Is Minnesota locking in the wrong future by constructing expensive and obsolete technology?

The Feds may have recently approved $2.003 billion for the Southwest Light Rail project, but wise transit policy goes beyond fixed rail systems, especially when those systems—pegged as the wave of the future—will soon become a relic of the past.

Transportation expert Randal O’Toole predicts light-rail transit is headed for a “transit apocalypse,” partially thanks to shared-ride services such as Uber and Lyft and their impending expansion into autonomous vehicles.

Declining ridership in rail services across the U.S. is compelling municipal governments to decide between continuing to invest in their current transportation infrastructure or prepare for autonomous ride-sharing vehicles. Shared driverless cars are most likely to affect high-end systems, including rail transportation especially, that don’t deliver on their promise to relieve congestion, save energy, or be cost-effective (light-rail lines are expensive to maintain).

When measured in per-passenger miles, transit is the country’s most expensive and most heavily subsidized form of travel, O’Toole explains. Today’s ride-hailing services tend to be more expensive than transit because they still require users to pay a driver. But once the driver is no longer a human, these services will reflect costs similar to those car owners incur, making self-driving services just as affordable or even cheaper than transit fares and collapsing the “third class” stigma often associated with public transportation.

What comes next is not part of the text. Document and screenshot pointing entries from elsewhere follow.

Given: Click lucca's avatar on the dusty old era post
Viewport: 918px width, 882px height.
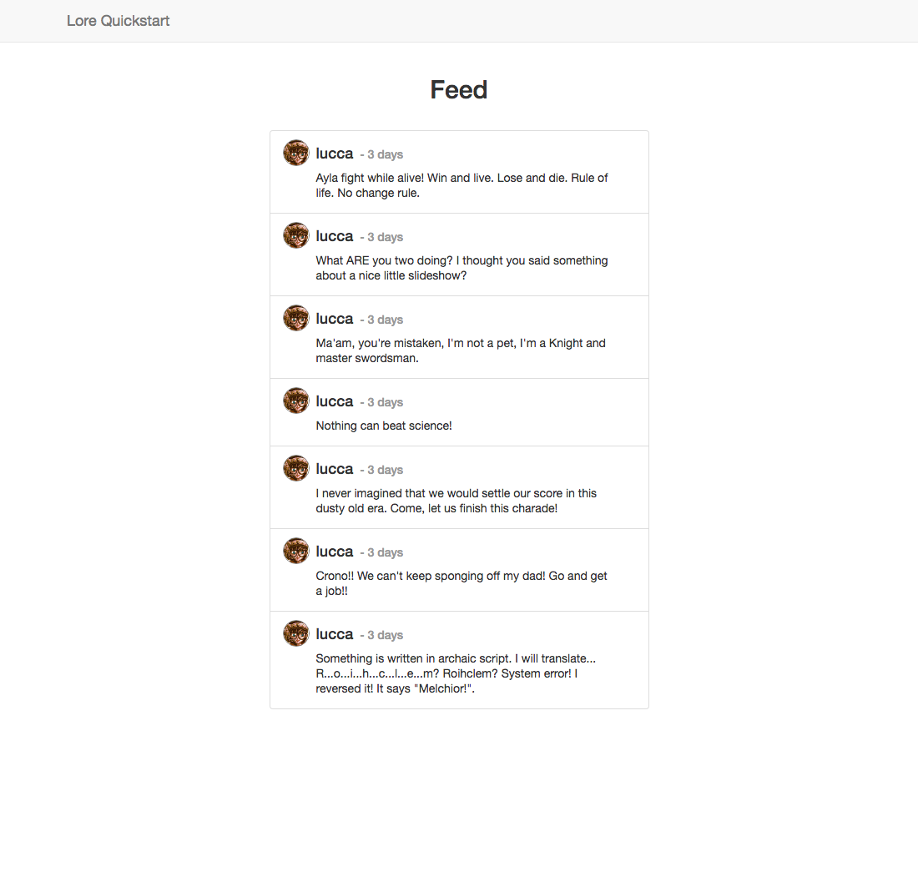Looking at the screenshot, I should [x=296, y=468].
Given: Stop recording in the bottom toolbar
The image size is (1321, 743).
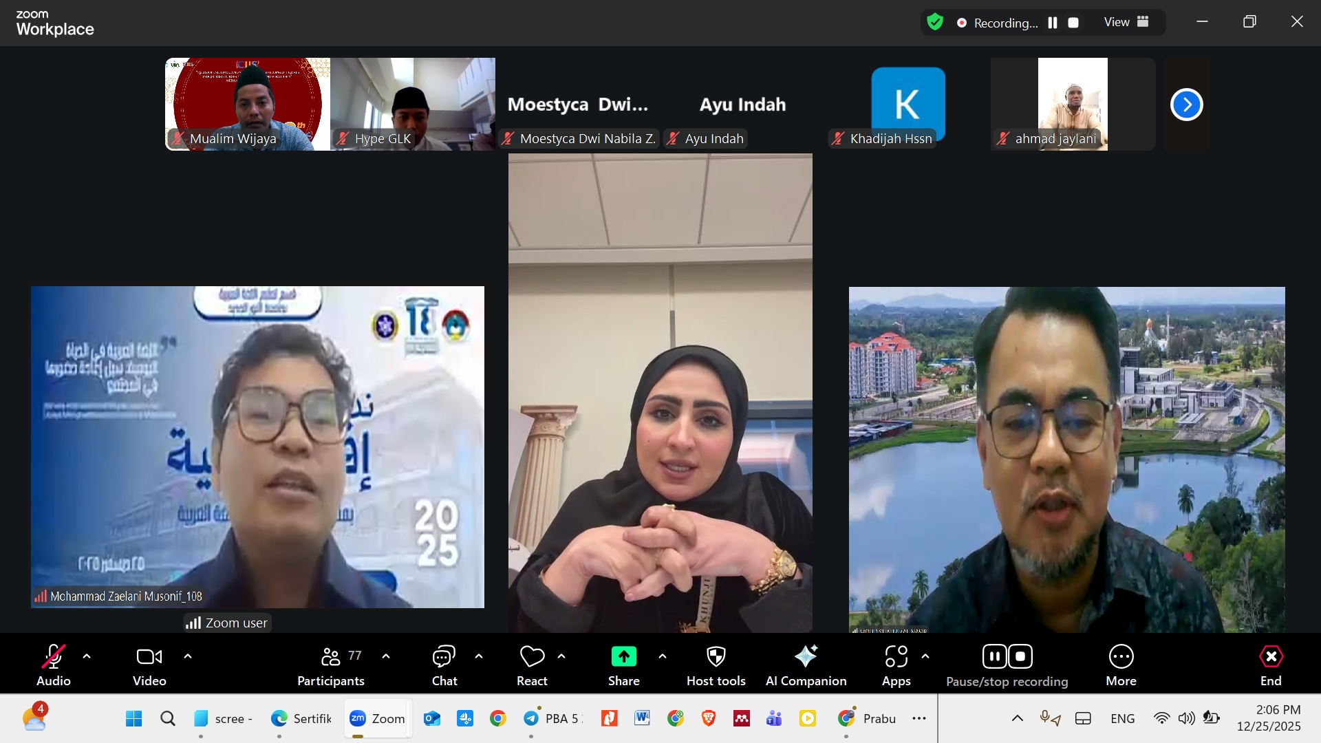Looking at the screenshot, I should click(1020, 656).

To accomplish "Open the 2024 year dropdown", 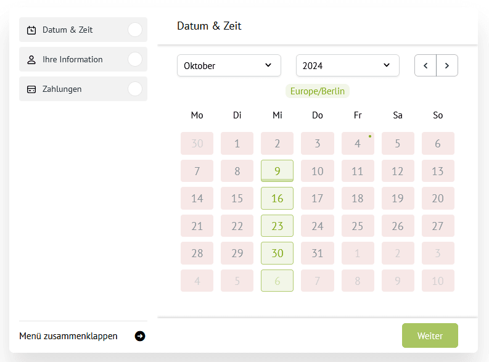I will pos(347,65).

There is also the convenience element to consider. Self-driving cars provide a door-to-door service: riders are picked up from a starting destination and dropped off at their end destination, no stops or transfers. Transit requires a means of transportation to get the rider to a central location (the station) at scheduled times with stops or transfers, and then requires passengers to find another means of transportation before arriving at their final destination. Driverless cars eliminate the intermodal overhead.

The future of transportation is flexible, not fixed. Autonomous vehicles will not replace light-rail transit overnight. Too many taxpayer dollars have been invested for supporters to admit it is a misuse of money—even after total cost is known—and there’s huge inertia to keep light-rail projects moving forward. But Minnesota needs to focus its dollars on making transportation more efficient instead of spending two billion dollars on a system that will soon join the dinosaurs.